In front of the Meroney house, Delia thanked the volunteers for all they had done before cutting the blue ribbon stretched across the entrance to her home.
The Tonya and Jason Hopkins family let their son Canaan cut the dedication ribbon to their new home.
Along the journey from acceptance to key presentation, Habitat families have a family advocate to help them with the process.
Family advocate Sue Burger said she will always remember the day she called Judy Hembree to tell her that the family had been approved for a Habitat house.
“You would have thought she won the lottery ... They are a wonderful family,” Burger said.
Hembree beamed as she put the key in her lock, and opened her front door for the first time.
Family advocates keep in contact with the families after they move in to continue to answer questions.
For Alicia Upton, the home dedication celebration was not the first time she had expressed her joy over getting her new home. Last month, Upton shared her story with the community during a Habitat Hard Hat Tour.

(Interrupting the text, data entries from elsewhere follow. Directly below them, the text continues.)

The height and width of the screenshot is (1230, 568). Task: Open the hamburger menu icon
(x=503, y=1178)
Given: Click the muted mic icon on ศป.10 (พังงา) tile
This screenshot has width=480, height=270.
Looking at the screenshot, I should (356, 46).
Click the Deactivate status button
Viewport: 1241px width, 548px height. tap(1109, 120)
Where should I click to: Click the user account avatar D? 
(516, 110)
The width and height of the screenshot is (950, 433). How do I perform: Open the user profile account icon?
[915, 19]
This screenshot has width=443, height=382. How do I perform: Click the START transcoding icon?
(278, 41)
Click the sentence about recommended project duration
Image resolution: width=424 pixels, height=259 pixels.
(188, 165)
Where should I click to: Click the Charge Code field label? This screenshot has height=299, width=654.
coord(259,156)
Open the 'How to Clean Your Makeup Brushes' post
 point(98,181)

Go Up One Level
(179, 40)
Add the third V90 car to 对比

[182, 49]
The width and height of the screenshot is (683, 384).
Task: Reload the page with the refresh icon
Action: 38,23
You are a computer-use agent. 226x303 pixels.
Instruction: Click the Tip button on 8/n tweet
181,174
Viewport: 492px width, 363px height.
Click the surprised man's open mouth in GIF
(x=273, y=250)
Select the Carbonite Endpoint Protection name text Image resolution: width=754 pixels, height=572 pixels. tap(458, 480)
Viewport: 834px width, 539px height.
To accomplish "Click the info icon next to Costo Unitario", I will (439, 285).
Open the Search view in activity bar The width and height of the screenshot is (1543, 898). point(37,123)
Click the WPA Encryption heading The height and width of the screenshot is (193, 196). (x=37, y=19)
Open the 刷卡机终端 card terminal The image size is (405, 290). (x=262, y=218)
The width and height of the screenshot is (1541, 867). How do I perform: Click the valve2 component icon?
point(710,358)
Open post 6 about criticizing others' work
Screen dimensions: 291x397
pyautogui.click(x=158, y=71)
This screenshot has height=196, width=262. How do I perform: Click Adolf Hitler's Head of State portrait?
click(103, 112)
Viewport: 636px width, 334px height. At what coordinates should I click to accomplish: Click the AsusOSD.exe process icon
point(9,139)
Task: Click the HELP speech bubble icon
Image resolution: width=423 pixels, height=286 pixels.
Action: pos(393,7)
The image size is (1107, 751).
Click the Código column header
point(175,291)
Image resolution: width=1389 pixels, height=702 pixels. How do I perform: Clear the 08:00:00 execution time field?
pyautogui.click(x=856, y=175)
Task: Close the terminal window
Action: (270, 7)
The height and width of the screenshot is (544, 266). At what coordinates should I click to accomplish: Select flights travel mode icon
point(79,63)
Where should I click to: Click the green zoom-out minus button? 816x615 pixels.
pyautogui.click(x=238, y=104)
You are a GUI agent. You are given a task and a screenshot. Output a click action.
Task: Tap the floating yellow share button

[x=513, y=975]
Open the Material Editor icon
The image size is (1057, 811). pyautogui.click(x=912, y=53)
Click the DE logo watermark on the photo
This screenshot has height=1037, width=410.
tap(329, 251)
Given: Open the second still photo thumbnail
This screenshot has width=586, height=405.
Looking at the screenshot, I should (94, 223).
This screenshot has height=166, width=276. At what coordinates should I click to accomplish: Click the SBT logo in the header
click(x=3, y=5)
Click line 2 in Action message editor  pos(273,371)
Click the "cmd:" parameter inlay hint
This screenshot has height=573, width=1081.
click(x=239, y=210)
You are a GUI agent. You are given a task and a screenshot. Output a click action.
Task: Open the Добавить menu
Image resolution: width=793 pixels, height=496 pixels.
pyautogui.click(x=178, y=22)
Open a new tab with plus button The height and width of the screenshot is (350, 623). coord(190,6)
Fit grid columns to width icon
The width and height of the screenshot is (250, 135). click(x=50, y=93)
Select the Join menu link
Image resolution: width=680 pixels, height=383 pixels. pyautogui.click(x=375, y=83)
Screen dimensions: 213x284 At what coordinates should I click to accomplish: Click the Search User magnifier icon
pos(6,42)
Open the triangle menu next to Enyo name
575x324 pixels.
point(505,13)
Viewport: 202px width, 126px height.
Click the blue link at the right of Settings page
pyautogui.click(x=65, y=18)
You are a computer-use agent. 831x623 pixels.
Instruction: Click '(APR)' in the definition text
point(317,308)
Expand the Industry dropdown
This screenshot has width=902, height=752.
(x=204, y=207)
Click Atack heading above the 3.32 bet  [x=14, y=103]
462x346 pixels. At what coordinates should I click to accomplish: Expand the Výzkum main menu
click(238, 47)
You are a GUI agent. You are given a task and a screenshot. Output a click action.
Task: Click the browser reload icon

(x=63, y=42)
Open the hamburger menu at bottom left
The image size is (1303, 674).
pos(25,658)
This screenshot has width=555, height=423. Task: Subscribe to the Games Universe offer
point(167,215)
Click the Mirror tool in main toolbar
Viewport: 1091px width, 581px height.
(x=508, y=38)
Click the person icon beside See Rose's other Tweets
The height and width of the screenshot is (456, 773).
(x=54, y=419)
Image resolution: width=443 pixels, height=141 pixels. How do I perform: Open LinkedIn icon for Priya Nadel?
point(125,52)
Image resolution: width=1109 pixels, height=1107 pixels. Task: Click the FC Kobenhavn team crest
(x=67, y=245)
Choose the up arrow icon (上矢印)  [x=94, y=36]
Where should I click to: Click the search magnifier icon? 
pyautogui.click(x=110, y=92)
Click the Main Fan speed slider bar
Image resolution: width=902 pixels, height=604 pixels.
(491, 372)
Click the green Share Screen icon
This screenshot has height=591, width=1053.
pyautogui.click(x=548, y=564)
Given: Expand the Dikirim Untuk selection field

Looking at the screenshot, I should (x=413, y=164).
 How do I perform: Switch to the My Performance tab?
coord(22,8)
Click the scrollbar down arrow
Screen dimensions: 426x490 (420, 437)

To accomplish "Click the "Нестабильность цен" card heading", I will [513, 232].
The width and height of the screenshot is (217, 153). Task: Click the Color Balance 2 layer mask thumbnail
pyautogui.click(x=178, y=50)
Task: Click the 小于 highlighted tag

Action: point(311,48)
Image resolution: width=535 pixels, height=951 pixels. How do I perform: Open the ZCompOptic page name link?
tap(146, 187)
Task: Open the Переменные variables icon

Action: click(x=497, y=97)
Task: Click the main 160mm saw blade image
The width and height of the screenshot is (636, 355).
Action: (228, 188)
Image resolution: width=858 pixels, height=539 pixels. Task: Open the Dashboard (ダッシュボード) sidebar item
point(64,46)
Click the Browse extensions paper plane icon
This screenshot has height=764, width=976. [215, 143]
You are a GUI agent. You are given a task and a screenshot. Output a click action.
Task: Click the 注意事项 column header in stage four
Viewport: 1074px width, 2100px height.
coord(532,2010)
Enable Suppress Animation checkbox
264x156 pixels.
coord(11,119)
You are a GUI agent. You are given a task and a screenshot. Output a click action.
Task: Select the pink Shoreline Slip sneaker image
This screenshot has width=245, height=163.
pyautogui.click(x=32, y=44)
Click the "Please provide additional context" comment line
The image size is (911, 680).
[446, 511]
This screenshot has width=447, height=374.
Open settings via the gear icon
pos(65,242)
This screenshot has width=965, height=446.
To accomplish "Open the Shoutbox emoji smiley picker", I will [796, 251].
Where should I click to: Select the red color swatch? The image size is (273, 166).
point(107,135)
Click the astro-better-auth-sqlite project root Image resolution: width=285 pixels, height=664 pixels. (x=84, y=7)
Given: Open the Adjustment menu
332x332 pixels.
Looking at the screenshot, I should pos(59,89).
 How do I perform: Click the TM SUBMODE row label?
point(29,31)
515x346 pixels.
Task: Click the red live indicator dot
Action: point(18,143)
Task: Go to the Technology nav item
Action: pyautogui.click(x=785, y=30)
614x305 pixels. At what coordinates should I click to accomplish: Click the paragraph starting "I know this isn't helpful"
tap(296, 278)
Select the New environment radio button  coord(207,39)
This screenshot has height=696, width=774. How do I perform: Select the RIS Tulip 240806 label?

There were prayers of dedication and prayers for each of the families receiving keys.
The Rev. Bob Zwarych of Joy Christian Fellowship presented each family with a Bible, saying it provided the “keys of life.” He said he hoped the Bible would be a reminder of the day when they received the keys to their home.
Habitat homes are not free but offer interest-free mortgages. Families also invest in their homes through “sweat equity” in building and planning for receiving a house. This Habitat term of being involved in the building process has taken on new meaning for future homeowners as temperatures reached above 100 degrees.